There are regulatory domains where government is wise to make its rules universal: everyone should drive on the right, for example, not just some people; everybody’s restaurant should be inspected by the health folks; everybody’s water should be free from contaminants; everybody should pass through the airport security-screening system. And more. There are also some government programs, services and benefits that benefit from extending them to everyone or almost everyone, at least on a voluntary basis. Military service. Swine flu vaccinations. Insurance for one’s bank account. And so forth. For the most part, however, turning public-sector programs into universal free goods, giving everyone access to them, and treating everyone alike, produces unintended and often undesirable results, while failing to solve the most urgent core problem.
Elizabeth Cascio’s thoughtful new study, “What Happened When Kindergarten Went Universal?” (published on the Ed Next website today) shows–to the dismay of zillions of educators–that while universalizing kindergarten may have seemed like a good idea at the time, it turned out to do more good for white kids (but only a little good even for them) than for black kids (for whom it seems to have had no educational benefit at all). If the policy goal were to equalize educational opportunity and/or to narrow achievement gaps, in retrospect America would have been better served by intensive kindergarten targeted on particularly needy kids. And we probably could have managed that on the same budget.

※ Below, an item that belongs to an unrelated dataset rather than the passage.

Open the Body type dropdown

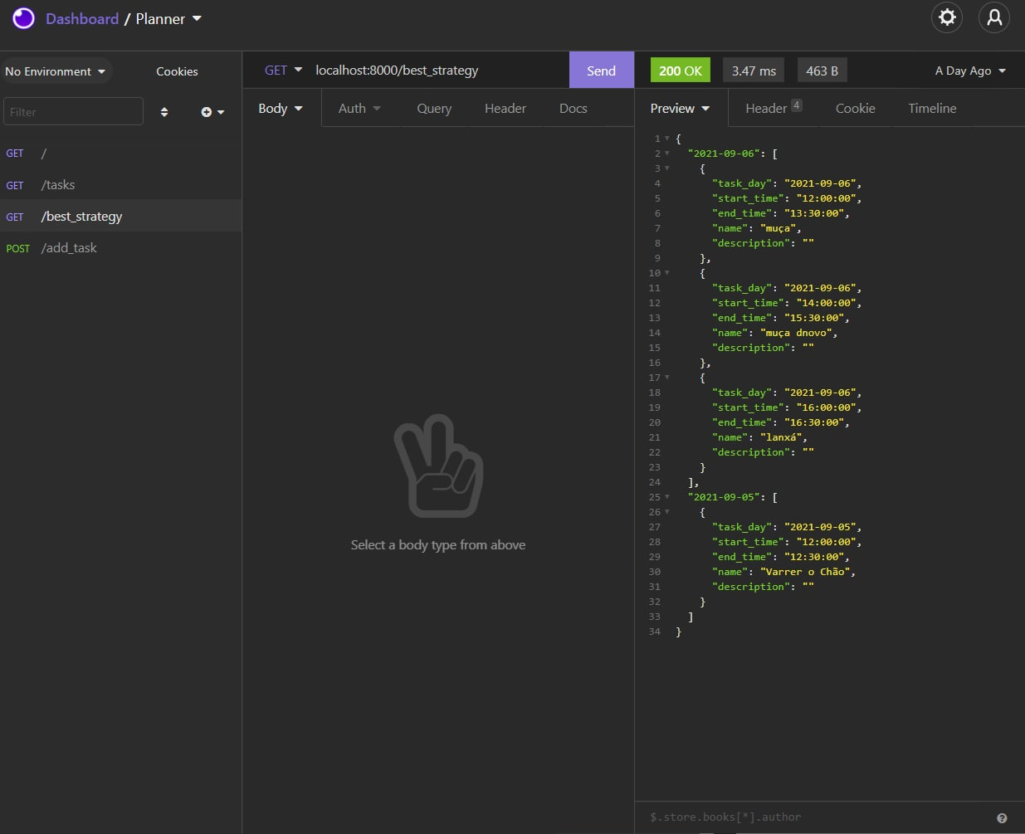coord(280,107)
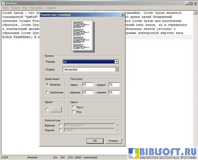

Kindergarten is now water under the bridge (though some states are still arguing over whether it should be half-day or full-day) but much the same lesson applies to one of today’s liveliest areas of education-policy debate, namely the “universal preschool” movement. After looking closely at this, writing a short book about it, and excerpting that book in Education Next, I can state with some confidence that, if boosting educational achievement is the goal, universal preschool, for all its surface appeal, isn’t a good use of money. A far more productive use of resources would be targeted, intensive preschool for a subset of kids who arrive in kindergarten far behind their peers.
Surely we don’t need to make the same policy blunder with preschool that it appears we may have made with kindergarten.